CFTC Proposes Anti-Manipulation Rules
The CFTC has published a Notice of Proposed Rulemaking (NOPR) with respect to its anti-manipulation authority over swaps, commodities, and futures markets under the Dodd-Frank Act. Two rules are proposed. The first implements the new section 6(c)(1) of the Commodity Exchange Act (CEA), patterned after section 10(b) of the Securities Exchange Act of 1934. Similar to the manner in which section 10(b) has been enforced, the CFTC proposed to interpret CEA section 6(c)(1) as a broad, catch-all provision reaching fraud in all its forms—that is, intentional or reckless conduct that deceives or defrauds market participants. The CFTC included some discussion in the NOPR regarding how it intends to interpret various elements of this proposed rule:
(1) Manipulative or Deceptive Devices or Contrivances—to be given a broad, remedial reading, embracing the use or attempted use of any manipulative or deceptive contrivance for the purpose of impairing, obstructing, or defeating the integrity of the swaps, commodities, or futures markets
(2) “Scienter”—requires intent or recklessness to deceive, manipulate or defraud
(3) “In Connection With” a transaction under CFTC jurisdiction—relevant conduct must have been reasonably calculated to influence market participants
(4) Attempt—attempted fraud is captured by the prohibition
(5) Materiality—to be measured objectively, i.e. whether a reasonable person would have considered the alleged misrepresentation or omission significant
The second proposed rule implements new section 6(c)(3) of the Dodd-Frank Act, regarding the CFTC’s continued authority regarding price manipulation and attempted price manipulation. The Commission proposes to continue interpreting this prohibition to encompass every effort to improperly influence the price of a swap, commodity or futures contract that is intended to interfere with the legitimate forces of supply and demand in the marketplace. Early manipulation cases involving “corners” and “squeezes” have provided the relevant framework, which requires that the Commission establish the following to prove a violation:
(1) That the accused had the ability to influence market prices;
(2) That they specifically intended to do so;
(3) That artificial prices existed; and
(4) That the accused caused the artificial prices.

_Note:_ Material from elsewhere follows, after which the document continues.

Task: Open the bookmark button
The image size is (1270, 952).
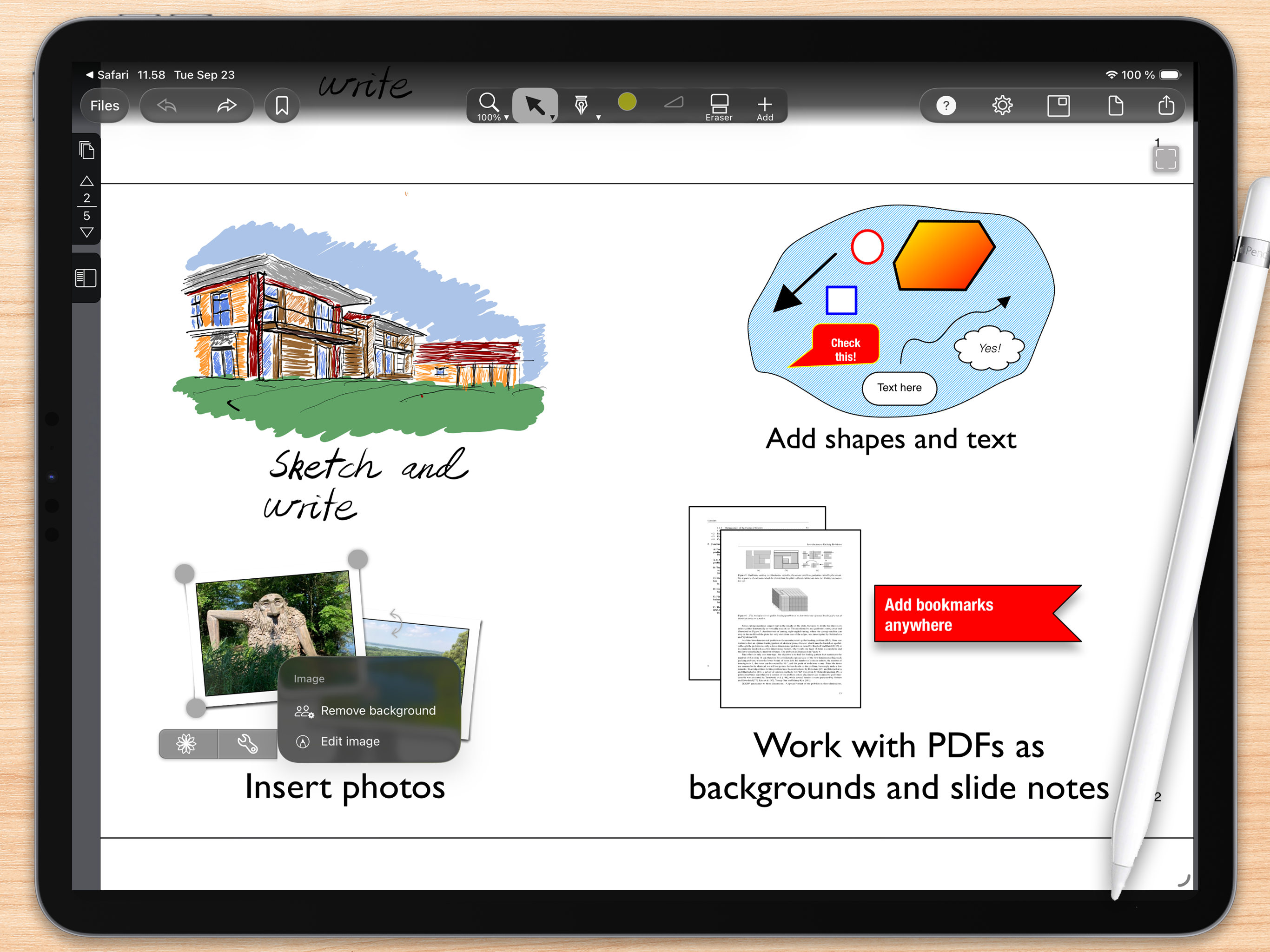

Finally, the CFTC also published an advanced NOPR (ANOPR) with respect to its antidisruptive practices authority under the Dodd-Frank Act. The ANOPR requests comments on how to implement amended section 4c(a) of the CEA, which makes it unlawful for any person to engage in any trading, practice, or conduct on or subject to the rules of CFTC-registered entities that:
(1) Violates bids or offers;
(2) Demonstrates intentional or reckless disregard for the orderly execution of transactions during the closing period; or
(3) Is, is of the character of, or is commonly known to the trade as “spoofing” (bidding or offering with the intent to cancel the bid or offer before execution).
Specifically, the Commission asks commenters to address 19 different questions posed in the ANOPR. Notably, several of the questions concern whether the Commission should promulgate rules to regulate the use of algorithmic or automated trading systems to prevent disruptive trading practices.